The Case For Multi Asset Portfolios
When we build our investment portfolios, most of us tend to build portfolios that are too significantly exposed to a single asset class, with negligible exposure to other asset classes. Some portfolios may even be singularly comprised of a particular asset class such as debt or equity. There may be a few circumstances or market contexts where portfolios with lopsided exposure to a single or select few asset classes may generate satisfactory returns. But such cases are few and far between, and conditions that are conducive to lopsided portfolios are almost always unsustainable.
A multi asset approach to portfolio construction, which sees balanced exposure to at least three asset classes within the portfolio is therefore a much more viable and realistic approach. This is because each asset class offers nuances and benefits that are unique to itself and complementary to those that other asset classes offer. Therefore today I am going to discuss the case in favour of creating multi asset portfolios. I will do this by throwing light on the most basic expectations every investor would have from their portfolios, and how multi asset portfolios would help achieve them.
Regardless of the specifics of their expectations, most investors primarily wish to participate in the best performing asset classes to an adequate extent at a given point of time. They would also want to ensure that they get their asset allocation strategies for their major financial goals right. They would also want to ensure that they achieve a level of investment performance that is sustainable and easily measurable over long periods of time. And most obviously, they expect that all of this would allow them to achieve their financial goals smoothly and on time.
Assuming a largely realistic long term post tax return of 10% from equity and 7% from debt would mean that a 60:40 split between equity and debt would see portfolios return around 8.8% over the long term. In most cases this level of return would be enough to allow investors to meet most financial goals, if achieved sustainably. But we as people are mostly wired to constantly look for more. The major challenge here is that our hunger for higher returns cannot always be satiated by increasing portfolio allocations to equity. Therefore the most viable alternative to solve the problem would be gain exposure to other asset classes in our portfolios so as to be able to capture the returns from those asset classes.
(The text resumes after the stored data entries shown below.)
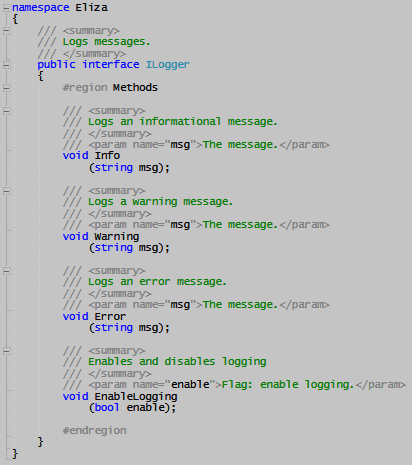Place cursor on the EnableLogging method name
This screenshot has height=465, width=412.
(x=136, y=397)
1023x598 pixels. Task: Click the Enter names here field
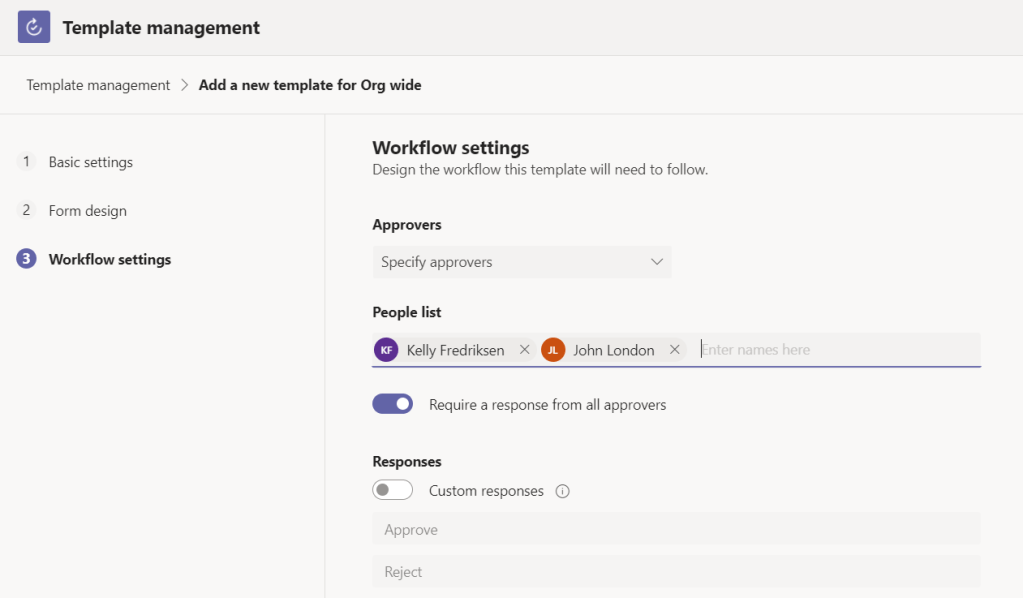point(838,350)
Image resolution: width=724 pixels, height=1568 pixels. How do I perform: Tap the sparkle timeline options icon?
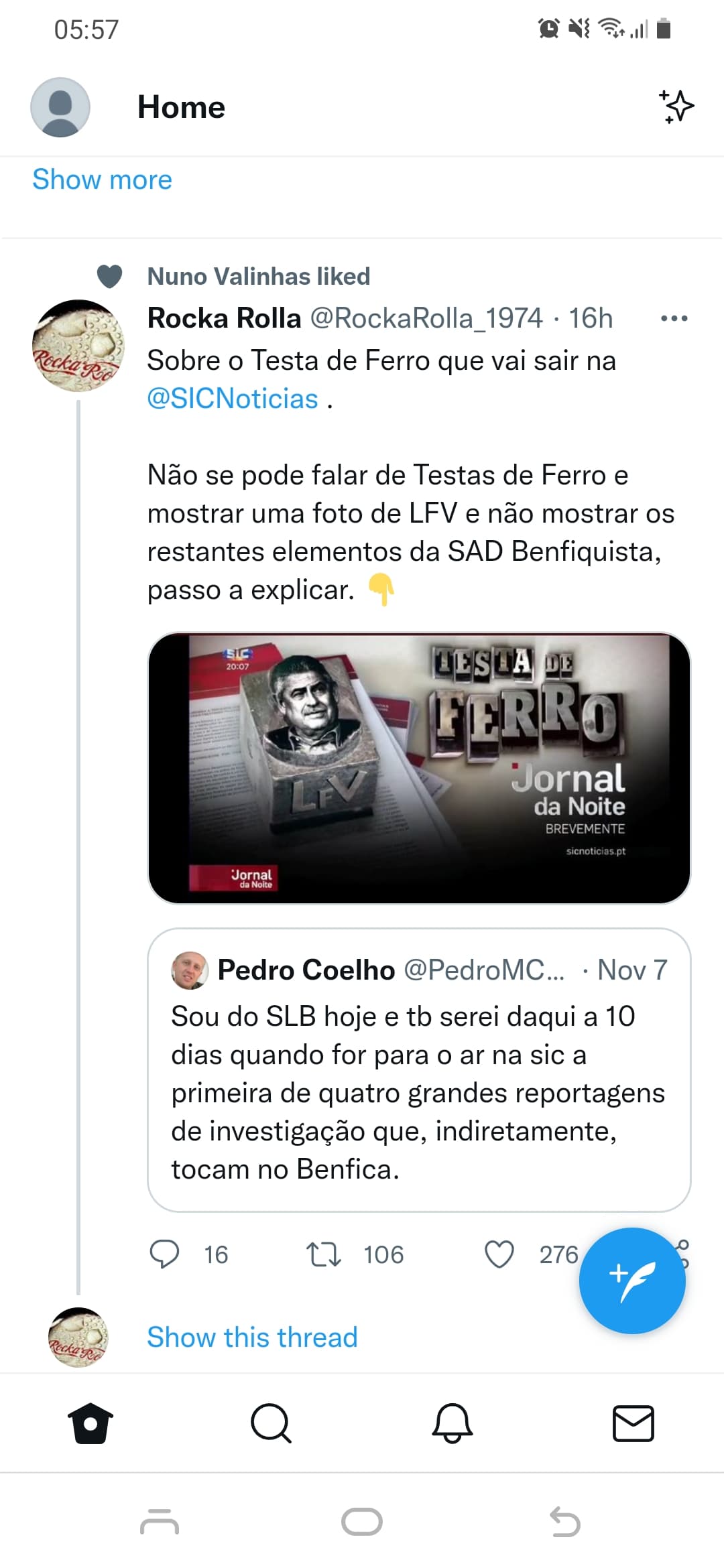(x=676, y=107)
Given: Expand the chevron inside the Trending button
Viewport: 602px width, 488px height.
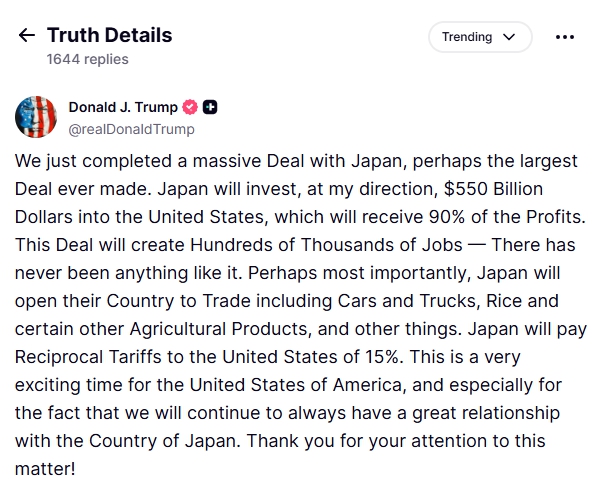Looking at the screenshot, I should pos(510,37).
Data from a research study conducted by The Mint in December 2022 shows that over the last 12 years (2010-2022) no single asset class has been the best performer for more than 2 years at a stretch. This is laid out in the graphic that follows, which depicts the annual performance of a variety of asset classes during each individual year between 2010 and 2022.
So building portfolios with just two asset classes (equity and debt) may mean that we may need to wait for long periods of time to enjoy outperformance which is likely to last only for a short while. And the global nature of the financial markets and economy, combined with ever changing market contexts necessitate the need to have exposure to a wider variety of asset classes in our portfolios. This means that we may need to go beyond equity and debt and include other asset classes such as gold, international equities, and silver to name a few. Doing this would mean that we improve our chances of always being exposed to one or more asset classes that are among the best performing ones at a given point of time.
This would automatically boost our long term investment performance. The fact that our portfolios would be diversified across a wider variety of asset classes also allows for better risk management within our portfolios. As a result the risk adjusted returns we generate on our portfolios would also improve. In other words, this means that we would be achieving better returns while taking on as much, or sometimes even lesser investment risk than before. This effectively falsifies the widely propagated notion that higher investment returns can be achieved only through exposure to a higher degree of risk.
Constructing a multi asset portfolio therefore allows us to build wealth comfortably and sustainably. Any portfolio that is diversified across a wide variety of asset classes is also likely to be better insulated against market corrections and crashes. Multi asset portfolios are mainly built with market linked financial assets. This makes it much more convenient for investors to gain exposure to certain asset classes such as gold and real estate, which are otherwise only available in physical form. But there are also a few things that must be kept in mind when constructing and working with a multi asset portfolio.
Firstly, any asset class can go through considerable periods of underperformance. We must be willing to stick with the asset class as long as the asset class and their product choices within the asset class are an ideal fit for our financial needs and goals. It is vitally important to spot opportunities within asset classes and act on them at the right time. And once we decide to employ multi asset portfolios for our financial goals, we must ensure that we stick to the asset allocation for each goal and remain consistent with our investments. And all the while, we must ensure that our portfolios are optimally aligned to the goals for which they are designed. Only then can we get the best out of multi asset portfolios.